Grant County, WV. (Whsv) – The winds arrived on Wednesday morning and the gusts beat over 40 miles per hour before the sun even came out. For Grant County 911 operator Peggy Alt, things were already in full swing with floods. “It started around 12 o’clock, 1230 and it was just one call after another. Nothing catastrophic was coming, but it goes down the trees down. “Alt. She added that the most severe call volume was coming around 2 in the morning, as it looked Powerlines and the trees continued to go down.

But Alt says that even with the high influx of calls for power lines and trees down, the community works together. She was extremely pleased with the reaction of all who said, “And there were a few hours last night that there were trees and lines, and the energy company was right at the top of things, and the fire department even removed some trees to know you, make the roads along -Suzas. And when people work together. This is a beautiful thing. It’s really. “
Alt was also quite pleased with the way residents reacted to power supply. She explained that, usually, when the district would suffer large -scale power outages, the center 911 will receive a wave of calls prevailing employees. What about the cherry on top? The center 911 is not really able to do anything to break the power supply. Alt works hard to inform people of the best thing they have to do when they lose power, and she says she is paid. Grant County had almost 3600 electricity interruptions at one point, but Alt says there are minimal calls to the center on power supply interruptions.

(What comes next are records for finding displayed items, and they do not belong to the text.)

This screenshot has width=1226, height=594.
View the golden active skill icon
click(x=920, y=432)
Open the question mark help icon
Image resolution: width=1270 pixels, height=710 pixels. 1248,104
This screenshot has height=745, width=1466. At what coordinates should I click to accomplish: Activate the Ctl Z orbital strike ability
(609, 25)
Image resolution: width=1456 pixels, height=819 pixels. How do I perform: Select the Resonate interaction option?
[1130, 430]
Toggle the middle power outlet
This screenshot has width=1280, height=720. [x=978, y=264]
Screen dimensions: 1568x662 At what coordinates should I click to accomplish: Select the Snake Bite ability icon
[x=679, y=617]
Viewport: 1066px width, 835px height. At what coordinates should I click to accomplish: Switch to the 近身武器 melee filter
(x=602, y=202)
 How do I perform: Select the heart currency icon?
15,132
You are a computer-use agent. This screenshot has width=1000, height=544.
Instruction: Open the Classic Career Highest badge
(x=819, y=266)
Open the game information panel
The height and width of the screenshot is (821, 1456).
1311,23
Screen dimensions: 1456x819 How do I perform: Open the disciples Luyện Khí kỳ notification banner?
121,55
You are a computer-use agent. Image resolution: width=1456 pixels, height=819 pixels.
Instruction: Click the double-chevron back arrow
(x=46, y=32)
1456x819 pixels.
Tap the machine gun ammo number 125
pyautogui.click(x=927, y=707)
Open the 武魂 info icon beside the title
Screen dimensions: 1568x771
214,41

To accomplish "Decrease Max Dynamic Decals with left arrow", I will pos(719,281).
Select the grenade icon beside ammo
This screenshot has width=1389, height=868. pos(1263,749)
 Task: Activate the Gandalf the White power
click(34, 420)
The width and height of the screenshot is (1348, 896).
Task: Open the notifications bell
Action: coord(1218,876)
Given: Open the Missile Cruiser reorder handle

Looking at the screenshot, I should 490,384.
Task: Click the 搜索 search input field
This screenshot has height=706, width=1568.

And as with many events of high winds, the risk of fire is increasing. But in Grant County today it was not as bad as it could be. The deputy chief of the Volunteer Fire Company Peterburg Whetzel thought on the day, saying: “We had several today [calls]S Fortunately, most of them were fake alarms. The boys had a brush fire earlier today that they were about two acres in the end, that they had to go up and go out, but they did very well with that. ” Deputy Witzel said that if the snow had not saturated the earth in the last few weeks, this small two-acre fire could easily be something much larger in these powerful winds. The fire company also responds to a small fire in the yard, which went out of control. They also repaired it quickly.